Acostumbraban a ser refinados y, después de una larga y variada evolución cultural, llegaron hasta el más exquisito y humilde de los minimalismos, valorando sobre todo lo que siendo muy sencillo lograba expresar todo el alma del mundo. Un poco zen nos parecieron al principio sus jardines de piedras blancas y de agua, después nos explicaron que en realidad eran esquemas de sus vidas, que pretendían ser puras y plácidas. Pintaban hermosos cuadros para adornar sus estancias y en los techos casi siempre colocaban alguna versión de los móviles calderianos, siempre tan inocentes y tan cálidos como alegres y sonrientes.

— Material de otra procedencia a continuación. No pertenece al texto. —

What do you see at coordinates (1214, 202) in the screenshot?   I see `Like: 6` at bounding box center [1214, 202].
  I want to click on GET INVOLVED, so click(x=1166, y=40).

Apenas trabajaban, sólo se dedicaban a lo que más les gustaba, cuidarse unos a otros, sorprenderse con magníficos regalos que, siempre debían cumplir una condición estricta que a muchos puede parecerles extraña, no podían costar dinero alguno. Y así se regalaban lecturas de relatos con finales sorprendentes, besos buscados, no furtivos, y abrazos sinceros, saludos en idiomas desconocidos para ellos, poemas sinfónicos para formar tardes perfectas, canciones que acunaban, músicas para el amanecer del alma, ramas alabeadas que descubrían en sus frecuentes paseos por el bosque, excursiones a las cascadas de agua y luz más alejadas, experiencias místicas deseadas, sonrisas perfectas, cariños indecibles, atenciones humanas, amor a manos llenas, placeres envolventes, miradas embelesadas... en fin, cualquier cosa que encontrasen en su curioso quehacer cotidiano.